■ PROBLEM STATEMENT ■
Your answer should consist of the complete listing, repeated verbatim.
__________________________________________________
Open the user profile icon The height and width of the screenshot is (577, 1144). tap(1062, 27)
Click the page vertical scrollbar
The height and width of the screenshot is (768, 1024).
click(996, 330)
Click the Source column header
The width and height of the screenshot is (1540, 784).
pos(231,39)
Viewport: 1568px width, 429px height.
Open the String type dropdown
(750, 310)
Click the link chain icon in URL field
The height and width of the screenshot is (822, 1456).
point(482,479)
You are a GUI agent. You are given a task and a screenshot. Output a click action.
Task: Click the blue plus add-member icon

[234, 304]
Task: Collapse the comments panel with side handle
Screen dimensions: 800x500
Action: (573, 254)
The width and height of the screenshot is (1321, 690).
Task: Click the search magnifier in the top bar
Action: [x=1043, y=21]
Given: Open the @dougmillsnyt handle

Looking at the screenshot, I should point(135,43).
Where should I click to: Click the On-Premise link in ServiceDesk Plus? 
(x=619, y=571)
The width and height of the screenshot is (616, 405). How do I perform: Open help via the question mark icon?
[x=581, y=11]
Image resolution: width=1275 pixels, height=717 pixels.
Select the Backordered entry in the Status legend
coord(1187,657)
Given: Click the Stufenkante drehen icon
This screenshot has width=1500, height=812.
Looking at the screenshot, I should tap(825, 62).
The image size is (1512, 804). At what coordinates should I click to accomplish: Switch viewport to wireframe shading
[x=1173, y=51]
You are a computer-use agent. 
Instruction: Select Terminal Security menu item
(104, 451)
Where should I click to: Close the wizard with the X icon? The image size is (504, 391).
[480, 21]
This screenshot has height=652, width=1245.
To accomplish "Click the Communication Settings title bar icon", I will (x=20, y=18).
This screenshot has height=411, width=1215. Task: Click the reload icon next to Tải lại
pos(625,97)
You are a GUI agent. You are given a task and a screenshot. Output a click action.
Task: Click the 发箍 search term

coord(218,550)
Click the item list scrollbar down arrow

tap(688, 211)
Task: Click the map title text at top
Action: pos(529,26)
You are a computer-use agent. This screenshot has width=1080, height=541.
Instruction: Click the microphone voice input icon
__________________________________________________
■ EXERCISE RESPONSE ■
Open the user profile icon The height and width of the screenshot is (577, 1144). tap(1062, 27)
Click the page vertical scrollbar
The height and width of the screenshot is (768, 1024).
click(996, 330)
Click the Source column header
The width and height of the screenshot is (1540, 784).
pos(231,39)
Viewport: 1568px width, 429px height.
Open the String type dropdown
(750, 310)
Click the link chain icon in URL field
The height and width of the screenshot is (822, 1456).
point(482,479)
You are a GUI agent. You are given a task and a screenshot. Output a click action.
Task: Click the blue plus add-member icon

[234, 304]
Task: Collapse the comments panel with side handle
Screen dimensions: 800x500
Action: (573, 254)
The width and height of the screenshot is (1321, 690).
Task: Click the search magnifier in the top bar
Action: [x=1043, y=21]
Given: Open the @dougmillsnyt handle

Looking at the screenshot, I should point(135,43).
Where should I click to: Click the On-Premise link in ServiceDesk Plus? 
(x=619, y=571)
The width and height of the screenshot is (616, 405). How do I perform: Open help via the question mark icon?
[x=581, y=11]
Image resolution: width=1275 pixels, height=717 pixels.
Select the Backordered entry in the Status legend
coord(1187,657)
Given: Click the Stufenkante drehen icon
This screenshot has width=1500, height=812.
Looking at the screenshot, I should tap(825, 62).
The image size is (1512, 804). At what coordinates should I click to accomplish: Switch viewport to wireframe shading
[x=1173, y=51]
You are a computer-use agent. 
Instruction: Select Terminal Security menu item
(104, 451)
Where should I click to: Close the wizard with the X icon? The image size is (504, 391).
[480, 21]
This screenshot has height=652, width=1245.
To accomplish "Click the Communication Settings title bar icon", I will (x=20, y=18).
This screenshot has height=411, width=1215. Task: Click the reload icon next to Tải lại
pos(625,97)
You are a GUI agent. You are given a task and a screenshot. Output a click action.
Task: Click the 发箍 search term

coord(218,550)
Click the item list scrollbar down arrow

tap(688, 211)
Task: Click the map title text at top
Action: pos(529,26)
You are a computer-use agent. This screenshot has width=1080, height=541.
Instruction: Click the microphone voice input icon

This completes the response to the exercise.